_TRY IT_: The required output is every entry, printed exactly as written.

[Data entries]
>>>

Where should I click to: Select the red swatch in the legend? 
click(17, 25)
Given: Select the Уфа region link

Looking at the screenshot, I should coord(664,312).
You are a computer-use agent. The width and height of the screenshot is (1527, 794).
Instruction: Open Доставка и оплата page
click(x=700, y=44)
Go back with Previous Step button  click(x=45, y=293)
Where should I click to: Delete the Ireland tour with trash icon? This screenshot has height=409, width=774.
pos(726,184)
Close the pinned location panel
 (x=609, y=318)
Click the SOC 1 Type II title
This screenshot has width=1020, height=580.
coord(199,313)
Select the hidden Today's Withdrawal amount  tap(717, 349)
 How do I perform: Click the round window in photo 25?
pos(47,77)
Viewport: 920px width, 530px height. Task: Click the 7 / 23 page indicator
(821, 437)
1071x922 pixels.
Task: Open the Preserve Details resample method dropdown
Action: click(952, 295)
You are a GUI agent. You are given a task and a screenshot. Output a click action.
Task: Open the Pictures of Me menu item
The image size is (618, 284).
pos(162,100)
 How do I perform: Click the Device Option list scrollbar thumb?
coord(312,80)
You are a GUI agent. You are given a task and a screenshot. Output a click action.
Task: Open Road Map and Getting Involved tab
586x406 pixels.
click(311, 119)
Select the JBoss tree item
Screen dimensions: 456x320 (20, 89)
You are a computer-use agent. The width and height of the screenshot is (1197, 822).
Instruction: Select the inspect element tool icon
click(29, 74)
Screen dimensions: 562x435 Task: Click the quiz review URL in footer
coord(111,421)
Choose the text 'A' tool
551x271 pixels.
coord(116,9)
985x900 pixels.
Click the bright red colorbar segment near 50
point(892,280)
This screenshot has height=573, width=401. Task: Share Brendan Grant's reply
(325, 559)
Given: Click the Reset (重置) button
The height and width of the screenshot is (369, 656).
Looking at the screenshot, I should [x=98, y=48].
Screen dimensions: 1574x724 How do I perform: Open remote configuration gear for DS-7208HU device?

<<<

_RESPONSE TO THE TASK_:
Where should I click to: Select the red swatch in the legend? 
click(17, 25)
Given: Select the Уфа region link

Looking at the screenshot, I should coord(664,312).
You are a computer-use agent. The width and height of the screenshot is (1527, 794).
Instruction: Open Доставка и оплата page
click(x=700, y=44)
Go back with Previous Step button  click(x=45, y=293)
Where should I click to: Delete the Ireland tour with trash icon? This screenshot has height=409, width=774.
pos(726,184)
Close the pinned location panel
 (x=609, y=318)
Click the SOC 1 Type II title
This screenshot has width=1020, height=580.
coord(199,313)
Select the hidden Today's Withdrawal amount  tap(717, 349)
 How do I perform: Click the round window in photo 25?
pos(47,77)
Viewport: 920px width, 530px height. Task: Click the 7 / 23 page indicator
(821, 437)
1071x922 pixels.
Task: Open the Preserve Details resample method dropdown
Action: click(952, 295)
You are a GUI agent. You are given a task and a screenshot. Output a click action.
Task: Open the Pictures of Me menu item
The image size is (618, 284).
pos(162,100)
 How do I perform: Click the Device Option list scrollbar thumb?
coord(312,80)
You are a GUI agent. You are given a task and a screenshot. Output a click action.
Task: Open Road Map and Getting Involved tab
586x406 pixels.
click(311, 119)
Select the JBoss tree item
Screen dimensions: 456x320 (20, 89)
You are a computer-use agent. The width and height of the screenshot is (1197, 822).
Instruction: Select the inspect element tool icon
click(29, 74)
Screen dimensions: 562x435 Task: Click the quiz review URL in footer
coord(111,421)
Choose the text 'A' tool
551x271 pixels.
coord(116,9)
985x900 pixels.
Click the bright red colorbar segment near 50
point(892,280)
This screenshot has height=573, width=401. Task: Share Brendan Grant's reply
(325, 559)
Given: Click the Reset (重置) button
The height and width of the screenshot is (369, 656).
Looking at the screenshot, I should [x=98, y=48].
Screen dimensions: 1574x724 How do I perform: Open remote configuration gear for DS-7208HU device?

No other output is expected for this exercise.